:: About this exercise ::
Exactly as given, output all the records that follow.

:: Dataset excerpts ::
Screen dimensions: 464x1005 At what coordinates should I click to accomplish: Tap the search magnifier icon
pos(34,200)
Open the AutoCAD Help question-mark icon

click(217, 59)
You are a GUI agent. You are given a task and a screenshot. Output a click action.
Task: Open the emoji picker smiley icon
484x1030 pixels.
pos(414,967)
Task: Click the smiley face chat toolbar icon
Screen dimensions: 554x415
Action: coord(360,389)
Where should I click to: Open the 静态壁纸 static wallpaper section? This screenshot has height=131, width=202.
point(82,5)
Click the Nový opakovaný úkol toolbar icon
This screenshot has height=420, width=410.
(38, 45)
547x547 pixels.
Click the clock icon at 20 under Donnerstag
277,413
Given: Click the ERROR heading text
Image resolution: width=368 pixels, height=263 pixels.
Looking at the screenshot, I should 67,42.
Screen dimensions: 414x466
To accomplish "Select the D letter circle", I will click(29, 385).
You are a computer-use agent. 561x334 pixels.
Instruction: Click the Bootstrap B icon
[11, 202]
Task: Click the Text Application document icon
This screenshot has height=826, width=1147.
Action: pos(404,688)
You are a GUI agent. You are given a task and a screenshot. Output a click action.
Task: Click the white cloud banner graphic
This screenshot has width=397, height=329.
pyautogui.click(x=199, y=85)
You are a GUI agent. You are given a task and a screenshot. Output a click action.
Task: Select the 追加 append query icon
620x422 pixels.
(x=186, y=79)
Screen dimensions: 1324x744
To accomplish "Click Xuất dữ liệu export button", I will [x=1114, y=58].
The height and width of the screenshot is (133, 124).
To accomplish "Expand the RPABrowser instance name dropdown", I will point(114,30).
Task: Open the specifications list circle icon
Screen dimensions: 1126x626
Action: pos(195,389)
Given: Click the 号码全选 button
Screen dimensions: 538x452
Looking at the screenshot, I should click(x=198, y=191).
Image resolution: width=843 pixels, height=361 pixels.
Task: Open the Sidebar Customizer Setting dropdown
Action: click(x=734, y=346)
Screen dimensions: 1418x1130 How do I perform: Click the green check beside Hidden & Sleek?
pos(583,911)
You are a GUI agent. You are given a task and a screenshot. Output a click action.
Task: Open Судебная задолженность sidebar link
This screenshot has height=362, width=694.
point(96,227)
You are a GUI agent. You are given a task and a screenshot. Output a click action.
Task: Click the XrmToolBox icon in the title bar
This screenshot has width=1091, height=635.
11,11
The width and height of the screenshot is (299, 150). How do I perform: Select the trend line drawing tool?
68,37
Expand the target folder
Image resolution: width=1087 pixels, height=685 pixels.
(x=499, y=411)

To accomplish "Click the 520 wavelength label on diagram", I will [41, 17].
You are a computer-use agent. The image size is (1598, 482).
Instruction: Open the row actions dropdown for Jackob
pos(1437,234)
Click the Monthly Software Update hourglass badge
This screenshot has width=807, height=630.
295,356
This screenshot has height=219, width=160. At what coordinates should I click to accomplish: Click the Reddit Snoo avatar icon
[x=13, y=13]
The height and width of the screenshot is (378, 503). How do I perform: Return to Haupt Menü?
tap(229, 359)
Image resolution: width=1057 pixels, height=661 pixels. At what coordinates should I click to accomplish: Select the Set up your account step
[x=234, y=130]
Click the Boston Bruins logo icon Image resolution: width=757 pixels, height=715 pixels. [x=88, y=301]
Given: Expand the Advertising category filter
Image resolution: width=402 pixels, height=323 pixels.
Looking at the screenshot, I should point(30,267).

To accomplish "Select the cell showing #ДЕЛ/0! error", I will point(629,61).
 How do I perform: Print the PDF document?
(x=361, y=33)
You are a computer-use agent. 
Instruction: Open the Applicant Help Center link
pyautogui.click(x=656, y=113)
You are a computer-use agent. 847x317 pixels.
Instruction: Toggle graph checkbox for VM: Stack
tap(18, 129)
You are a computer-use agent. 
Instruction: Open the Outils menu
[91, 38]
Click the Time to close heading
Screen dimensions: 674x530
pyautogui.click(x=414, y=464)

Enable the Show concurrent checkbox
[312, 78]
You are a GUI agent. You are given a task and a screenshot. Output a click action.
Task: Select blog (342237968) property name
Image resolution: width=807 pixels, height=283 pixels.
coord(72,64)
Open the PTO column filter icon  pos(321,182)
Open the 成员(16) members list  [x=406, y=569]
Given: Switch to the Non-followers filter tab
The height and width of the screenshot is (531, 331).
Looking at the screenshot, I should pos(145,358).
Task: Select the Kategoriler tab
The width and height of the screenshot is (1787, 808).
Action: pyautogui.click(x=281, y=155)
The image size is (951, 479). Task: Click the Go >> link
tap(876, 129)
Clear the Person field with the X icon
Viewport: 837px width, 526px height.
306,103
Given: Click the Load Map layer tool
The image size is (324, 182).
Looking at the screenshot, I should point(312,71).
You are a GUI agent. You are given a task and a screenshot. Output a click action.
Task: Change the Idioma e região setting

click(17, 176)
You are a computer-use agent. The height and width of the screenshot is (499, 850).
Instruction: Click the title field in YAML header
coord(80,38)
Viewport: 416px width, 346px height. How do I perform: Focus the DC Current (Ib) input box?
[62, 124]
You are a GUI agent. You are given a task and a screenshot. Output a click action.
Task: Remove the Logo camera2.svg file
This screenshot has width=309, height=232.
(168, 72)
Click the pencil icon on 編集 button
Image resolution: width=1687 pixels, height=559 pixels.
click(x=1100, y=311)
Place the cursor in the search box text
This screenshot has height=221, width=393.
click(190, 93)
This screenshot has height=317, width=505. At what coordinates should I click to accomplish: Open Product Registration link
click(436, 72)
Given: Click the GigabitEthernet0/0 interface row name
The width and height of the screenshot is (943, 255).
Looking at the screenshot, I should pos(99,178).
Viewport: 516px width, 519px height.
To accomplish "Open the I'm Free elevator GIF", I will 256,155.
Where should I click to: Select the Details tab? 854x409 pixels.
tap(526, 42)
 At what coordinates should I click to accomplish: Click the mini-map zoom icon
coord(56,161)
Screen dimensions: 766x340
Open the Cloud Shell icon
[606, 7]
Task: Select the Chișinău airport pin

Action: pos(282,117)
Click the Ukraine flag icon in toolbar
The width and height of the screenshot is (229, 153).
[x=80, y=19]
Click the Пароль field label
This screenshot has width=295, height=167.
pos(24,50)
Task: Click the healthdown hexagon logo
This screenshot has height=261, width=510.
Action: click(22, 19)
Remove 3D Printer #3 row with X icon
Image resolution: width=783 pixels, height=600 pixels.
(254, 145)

:: Written response ::
Screen dimensions: 464x1005 At what coordinates should I click to accomplish: Tap the search magnifier icon
pos(34,200)
Open the AutoCAD Help question-mark icon

click(217, 59)
You are a GUI agent. You are given a task and a screenshot. Output a click action.
Task: Open the emoji picker smiley icon
484x1030 pixels.
pos(414,967)
Task: Click the smiley face chat toolbar icon
Screen dimensions: 554x415
Action: coord(360,389)
Where should I click to: Open the 静态壁纸 static wallpaper section? This screenshot has height=131, width=202.
point(82,5)
Click the Nový opakovaný úkol toolbar icon
This screenshot has height=420, width=410.
(38, 45)
547x547 pixels.
Click the clock icon at 20 under Donnerstag
277,413
Given: Click the ERROR heading text
Image resolution: width=368 pixels, height=263 pixels.
Looking at the screenshot, I should 67,42.
Screen dimensions: 414x466
To accomplish "Select the D letter circle", I will click(29, 385).
You are a computer-use agent. 561x334 pixels.
Instruction: Click the Bootstrap B icon
[11, 202]
Task: Click the Text Application document icon
This screenshot has height=826, width=1147.
Action: pos(404,688)
You are a GUI agent. You are given a task and a screenshot. Output a click action.
Task: Click the white cloud banner graphic
This screenshot has width=397, height=329.
pyautogui.click(x=199, y=85)
You are a GUI agent. You are given a task and a screenshot. Output a click action.
Task: Select the 追加 append query icon
620x422 pixels.
(x=186, y=79)
Screen dimensions: 1324x744
To accomplish "Click Xuất dữ liệu export button", I will [x=1114, y=58].
The height and width of the screenshot is (133, 124).
To accomplish "Expand the RPABrowser instance name dropdown", I will point(114,30).
Task: Open the specifications list circle icon
Screen dimensions: 1126x626
Action: pos(195,389)
Given: Click the 号码全选 button
Screen dimensions: 538x452
Looking at the screenshot, I should click(x=198, y=191).
Image resolution: width=843 pixels, height=361 pixels.
Task: Open the Sidebar Customizer Setting dropdown
Action: click(x=734, y=346)
Screen dimensions: 1418x1130 How do I perform: Click the green check beside Hidden & Sleek?
pos(583,911)
You are a GUI agent. You are given a task and a screenshot. Output a click action.
Task: Open Судебная задолженность sidebar link
This screenshot has height=362, width=694.
point(96,227)
You are a GUI agent. You are given a task and a screenshot. Output a click action.
Task: Click the XrmToolBox icon in the title bar
This screenshot has width=1091, height=635.
11,11
The width and height of the screenshot is (299, 150). How do I perform: Select the trend line drawing tool?
68,37
Expand the target folder
Image resolution: width=1087 pixels, height=685 pixels.
(x=499, y=411)

To accomplish "Click the 520 wavelength label on diagram", I will [41, 17].
You are a computer-use agent. The image size is (1598, 482).
Instruction: Open the row actions dropdown for Jackob
pos(1437,234)
Click the Monthly Software Update hourglass badge
This screenshot has width=807, height=630.
295,356
This screenshot has height=219, width=160. At what coordinates should I click to accomplish: Click the Reddit Snoo avatar icon
[x=13, y=13]
The height and width of the screenshot is (378, 503). How do I perform: Return to Haupt Menü?
tap(229, 359)
Image resolution: width=1057 pixels, height=661 pixels. At what coordinates should I click to accomplish: Select the Set up your account step
[x=234, y=130]
Click the Boston Bruins logo icon Image resolution: width=757 pixels, height=715 pixels. [x=88, y=301]
Given: Expand the Advertising category filter
Image resolution: width=402 pixels, height=323 pixels.
Looking at the screenshot, I should point(30,267).

To accomplish "Select the cell showing #ДЕЛ/0! error", I will point(629,61).
 How do I perform: Print the PDF document?
(x=361, y=33)
You are a computer-use agent. 
Instruction: Open the Applicant Help Center link
pyautogui.click(x=656, y=113)
You are a computer-use agent. 847x317 pixels.
Instruction: Toggle graph checkbox for VM: Stack
tap(18, 129)
You are a computer-use agent. 
Instruction: Open the Outils menu
[91, 38]
Click the Time to close heading
Screen dimensions: 674x530
pyautogui.click(x=414, y=464)

Enable the Show concurrent checkbox
[312, 78]
You are a GUI agent. You are given a task and a screenshot. Output a click action.
Task: Select blog (342237968) property name
Image resolution: width=807 pixels, height=283 pixels.
coord(72,64)
Open the PTO column filter icon  pos(321,182)
Open the 成员(16) members list  [x=406, y=569]
Given: Switch to the Non-followers filter tab
The height and width of the screenshot is (531, 331).
Looking at the screenshot, I should pos(145,358).
Task: Select the Kategoriler tab
The width and height of the screenshot is (1787, 808).
Action: pyautogui.click(x=281, y=155)
The image size is (951, 479). Task: Click the Go >> link
tap(876, 129)
Clear the Person field with the X icon
Viewport: 837px width, 526px height.
306,103
Given: Click the Load Map layer tool
The image size is (324, 182).
Looking at the screenshot, I should point(312,71).
You are a GUI agent. You are given a task and a screenshot. Output a click action.
Task: Change the Idioma e região setting

click(17, 176)
You are a computer-use agent. The height and width of the screenshot is (499, 850).
Instruction: Click the title field in YAML header
coord(80,38)
Viewport: 416px width, 346px height. How do I perform: Focus the DC Current (Ib) input box?
[62, 124]
You are a GUI agent. You are given a task and a screenshot. Output a click action.
Task: Remove the Logo camera2.svg file
This screenshot has width=309, height=232.
(168, 72)
Click the pencil icon on 編集 button
Image resolution: width=1687 pixels, height=559 pixels.
click(x=1100, y=311)
Place the cursor in the search box text
This screenshot has height=221, width=393.
click(190, 93)
This screenshot has height=317, width=505. At what coordinates should I click to accomplish: Open Product Registration link
click(436, 72)
Given: Click the GigabitEthernet0/0 interface row name
The width and height of the screenshot is (943, 255).
Looking at the screenshot, I should pos(99,178).
Viewport: 516px width, 519px height.
To accomplish "Open the I'm Free elevator GIF", I will 256,155.
Where should I click to: Select the Details tab? 854x409 pixels.
tap(526, 42)
 At what coordinates should I click to accomplish: Click the mini-map zoom icon
coord(56,161)
Screen dimensions: 766x340
Open the Cloud Shell icon
[606, 7]
Task: Select the Chișinău airport pin

Action: pos(282,117)
Click the Ukraine flag icon in toolbar
The width and height of the screenshot is (229, 153).
[x=80, y=19]
Click the Пароль field label
This screenshot has width=295, height=167.
pos(24,50)
Task: Click the healthdown hexagon logo
This screenshot has height=261, width=510.
Action: click(22, 19)
Remove 3D Printer #3 row with X icon
Image resolution: width=783 pixels, height=600 pixels.
(254, 145)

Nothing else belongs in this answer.